The amount of films making that leap from the silver to the small screen has become ubiquitous of late, and of all those put into development, Fargo initially endured the most ferocity from the public. Following the show’s original announcement, millions of angry Coen Bros fans took to the web and repeated each other’s proclamations that Fargo would be nothing more than a personification of creative bankruptcy. And while such premature criticism isn’t surprising, the finished article proves it to be unwarranted. For though it cannot be denied that the televisual Fargo doesn’t quite emulate the film’s brilliance, it succeeds in paying loyal homage to it.
Its success is in no small part down to the astute creative choices of showrunner Noah Hawley. The world he has built is one imbued with the essence of the Coens’ universe, and within it he has crafted a story that echoes the film without ever copying it.
From the moment it first begins, Fargo feels like an overdue reunion with a very close friend. The snowy backdrop perfectly combines with Jeff Russo’s reconstruction of Carter Burwell’s score, effortlessly evoking memories of the film. Memories that are then garnished with the declaration that each episode is based on true events. The irony, of course, is that the narrative is entirely fictional. But just by juxtaposing those words with that music, while the camera gazes upon an all-encompassing snow-white canvas, Hawley immediately lets us know that this is exactly the same world we found ourselves in before. And it sure is great to be back.
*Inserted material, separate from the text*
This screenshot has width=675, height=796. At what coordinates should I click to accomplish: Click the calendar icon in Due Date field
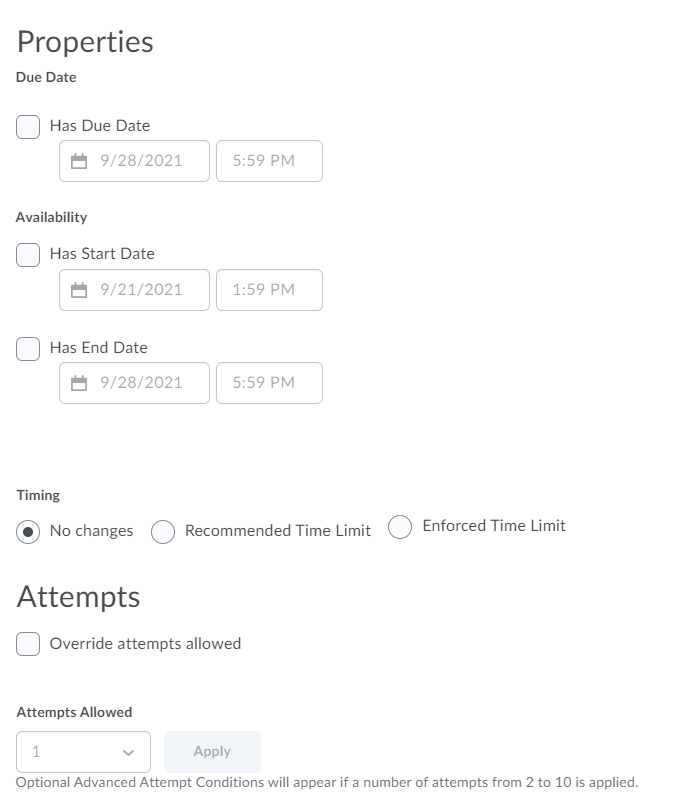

Once again the almost mystical world of Fargo is being overrun by big city crimes normally unheard of in such a small town setting. Hot on the case is inspector Molly Solverson, thrust into the front line following the murder of a highly respected colleague. Her main suspects: the meekly mild Lester Nygaard and shadowy stranger Lorne Malvo.
Hawley and his creative team show no weakness in their approach to the task at hand. The thematics are suffused with the same distinguishable blend of slow-burning tension, blackly comic humour, and bloody brutal violence found in the film, yet the freedom of an extended timeframe has allowed the writers to instil the world of Fargo with further layers of depth and darkness.
The characters, in particular, are given more room to develop. Most are instantly identifiable as they share many of the same characteristics found in the film’s inhabitants. A nice creative blemish that allows the audience to almost immediately be able to engage with the story, and gives both the writer’s and performers a platform on which to build greater character arcs.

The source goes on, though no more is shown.